During the year, we worked hard to streamline cold system analysis. In cold system analysis, one can boot the target computer from a USB flash drive, and do things that can save many hours of work. What kind of things? Extract encryption metadata from various encrypted disks. Find encrypted virtual machines and extract encryption metadata to run a subsequent attack. Create forensic disk images without taking the disks out. Reset SYSKEY passwords. Or simply reset Windows account passwords to gain access to the system and continue with live system analysis.

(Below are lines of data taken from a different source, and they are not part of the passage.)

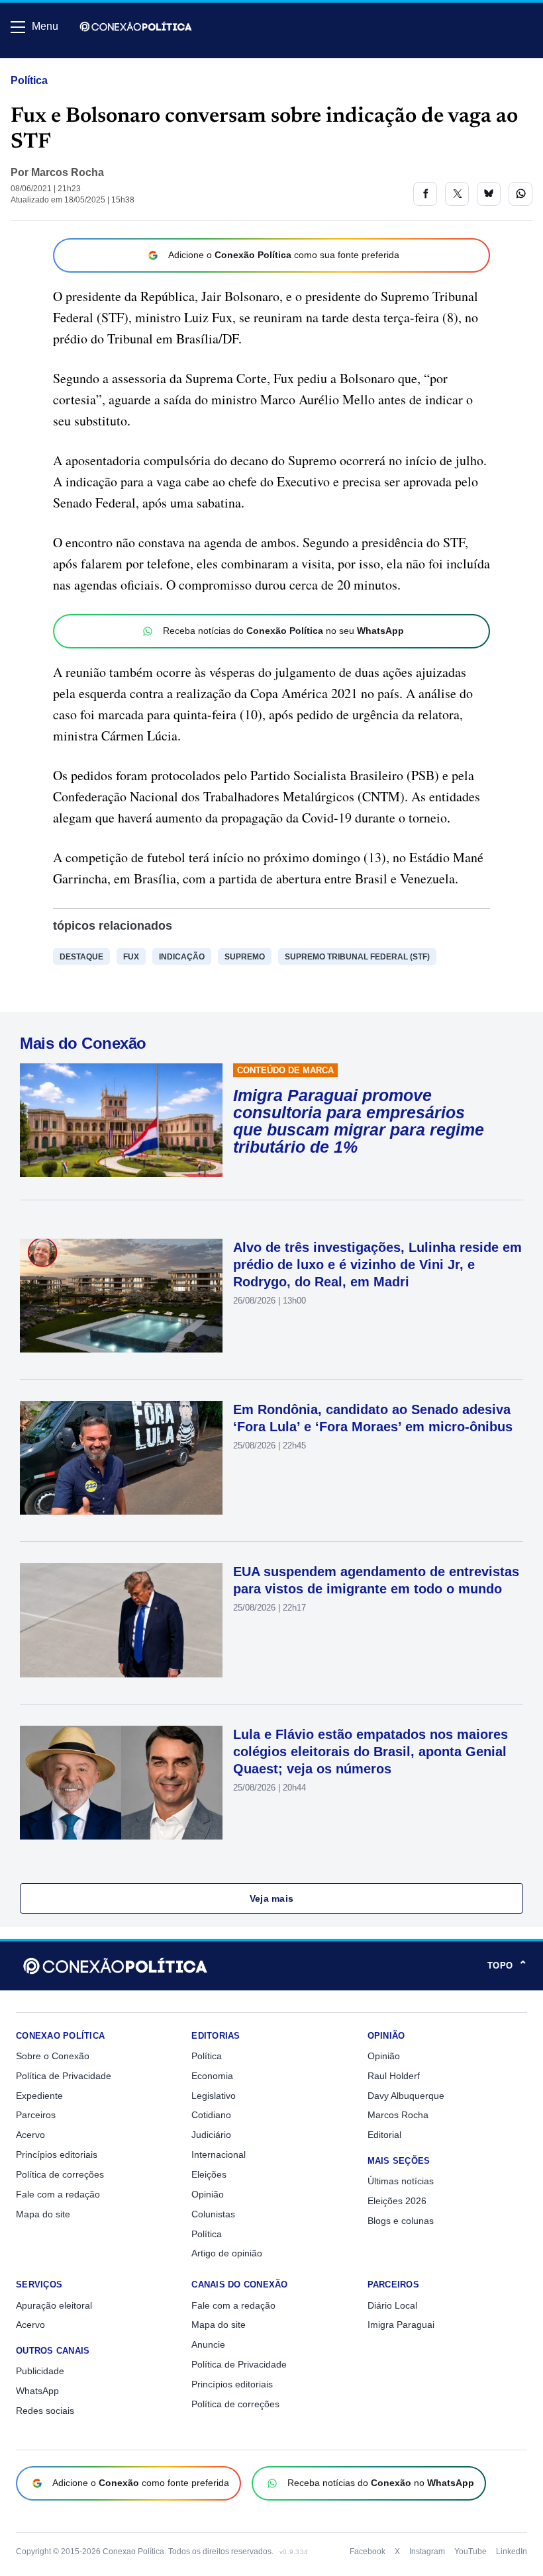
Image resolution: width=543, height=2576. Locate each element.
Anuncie (208, 2344)
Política (29, 80)
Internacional (218, 2154)
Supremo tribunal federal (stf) (357, 956)
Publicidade (40, 2371)
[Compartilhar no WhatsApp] (520, 194)
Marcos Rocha (67, 172)
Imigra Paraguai (401, 2324)
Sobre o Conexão (52, 2056)
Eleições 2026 (397, 2201)
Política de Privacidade (63, 2075)
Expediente (39, 2095)
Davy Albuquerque (406, 2095)
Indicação (182, 956)
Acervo (30, 2134)
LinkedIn (511, 2551)
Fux (131, 956)
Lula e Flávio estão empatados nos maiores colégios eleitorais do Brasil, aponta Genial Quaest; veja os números (370, 1751)
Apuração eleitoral (54, 2305)
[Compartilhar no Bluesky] (489, 194)
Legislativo (213, 2095)
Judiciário (211, 2134)
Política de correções (60, 2174)
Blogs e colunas (401, 2220)
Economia (212, 2075)
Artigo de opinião (226, 2253)
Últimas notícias (401, 2181)
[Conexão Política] (135, 26)
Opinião (207, 2194)
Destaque (81, 956)
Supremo (244, 956)
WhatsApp (37, 2390)
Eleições (208, 2174)
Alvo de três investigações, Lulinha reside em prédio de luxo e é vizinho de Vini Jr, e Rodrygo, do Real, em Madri (377, 1264)
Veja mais (272, 1898)
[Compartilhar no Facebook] (425, 194)
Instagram (427, 2551)
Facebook (367, 2551)
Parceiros (36, 2115)
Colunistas (213, 2214)
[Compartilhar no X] (457, 194)
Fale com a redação (58, 2194)
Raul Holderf (394, 2075)
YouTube (470, 2551)
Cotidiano (211, 2115)
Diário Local (392, 2305)
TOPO (507, 1966)
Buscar (47, 63)
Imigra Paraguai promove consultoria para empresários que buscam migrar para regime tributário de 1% (358, 1121)
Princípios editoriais (56, 2154)
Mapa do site (43, 2214)
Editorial (384, 2134)
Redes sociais (45, 2410)
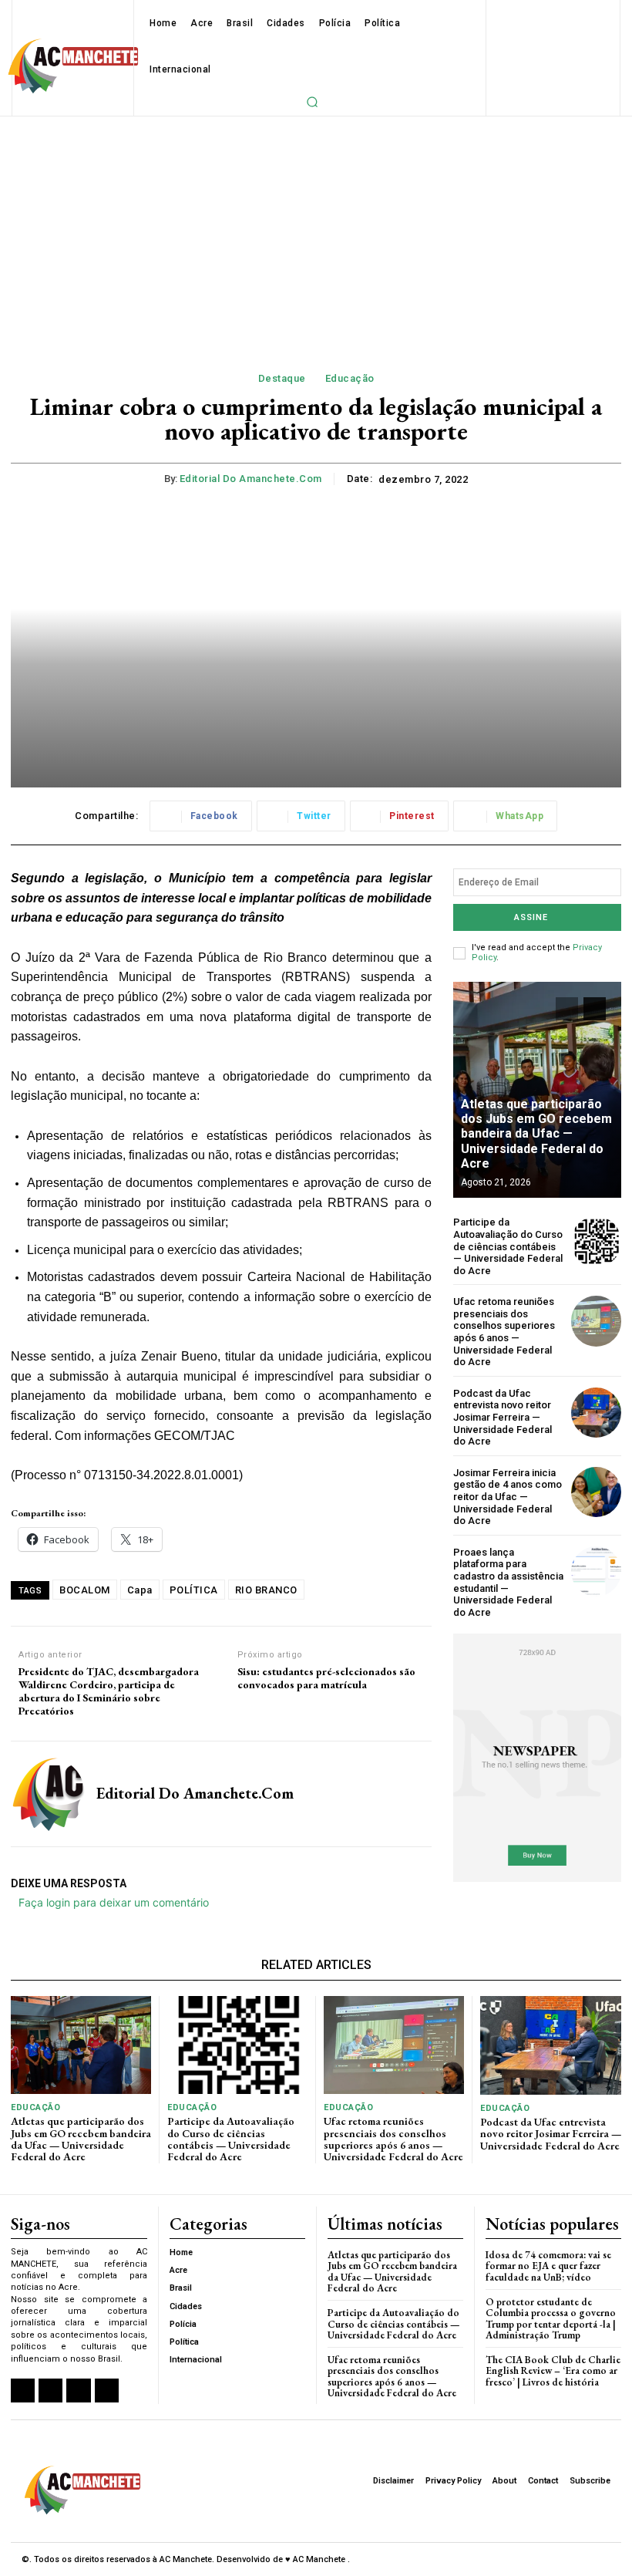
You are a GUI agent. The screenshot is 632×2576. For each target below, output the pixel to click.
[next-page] (594, 1008)
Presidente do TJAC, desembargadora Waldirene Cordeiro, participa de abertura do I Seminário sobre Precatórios (108, 1691)
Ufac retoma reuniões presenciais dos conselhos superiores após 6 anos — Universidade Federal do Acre (504, 1331)
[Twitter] (78, 2390)
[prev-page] (567, 1008)
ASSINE (531, 917)
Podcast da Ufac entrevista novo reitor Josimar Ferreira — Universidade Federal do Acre (502, 1417)
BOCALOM (84, 1590)
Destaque (282, 378)
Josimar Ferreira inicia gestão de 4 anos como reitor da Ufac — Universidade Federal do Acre (507, 1496)
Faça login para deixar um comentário (113, 1902)
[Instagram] (50, 2390)
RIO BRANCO (266, 1590)
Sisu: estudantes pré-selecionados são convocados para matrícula (326, 1678)
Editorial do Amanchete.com (251, 478)
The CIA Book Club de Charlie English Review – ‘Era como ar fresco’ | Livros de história (553, 2371)
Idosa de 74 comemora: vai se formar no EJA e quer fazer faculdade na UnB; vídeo (548, 2266)
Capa (140, 1590)
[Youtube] (107, 2390)
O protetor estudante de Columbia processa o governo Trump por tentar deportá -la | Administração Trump (551, 2318)
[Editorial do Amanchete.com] (48, 1794)
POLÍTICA (194, 1590)
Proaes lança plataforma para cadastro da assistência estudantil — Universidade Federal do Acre (508, 1582)
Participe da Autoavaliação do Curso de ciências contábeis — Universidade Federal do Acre (508, 1246)
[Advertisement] (316, 232)
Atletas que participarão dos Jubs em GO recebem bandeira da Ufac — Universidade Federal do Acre (536, 1134)
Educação (350, 378)
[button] (312, 102)
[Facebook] (23, 2390)
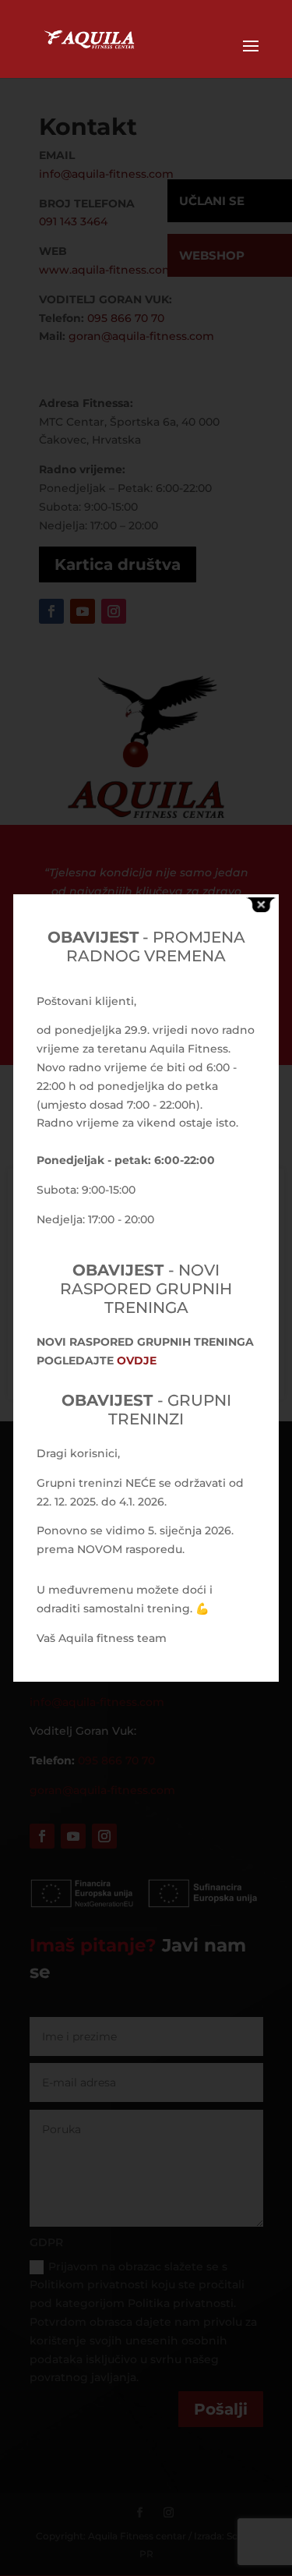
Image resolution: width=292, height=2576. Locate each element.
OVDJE (137, 1360)
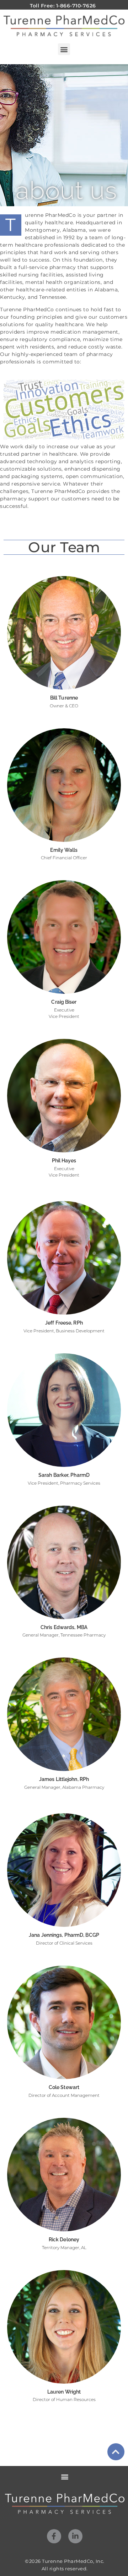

Elcomsoft Distributed Password Recovery, Elcomsoft System Recovery, Advanced Office Password Recovery and many other tools are included in Elcomsoft Desktop Forensic Bundle. The Bundle delivers all password recovery tools in a single value pack, allowing to unlock documents, decrypt archives, break into encrypted containers, perform forensically sound cold system analysis and access Windows accounts by booting with a flash drive.

Our Research

We are active researchers. Our publications range from walkthroughs and guides to research articles discussing the vulnerabilities in data protection we’ve discovered. We wrote a guide  on protecting iMessage communications and another article about iPhone anti-forensics. We discovered vulnerabilities in Synology NAS systems and Tally ERP Vault. We wrote many more articles in our blog, contributing to the forensic society and educating consumers about the best practices in IT security and personal data protection.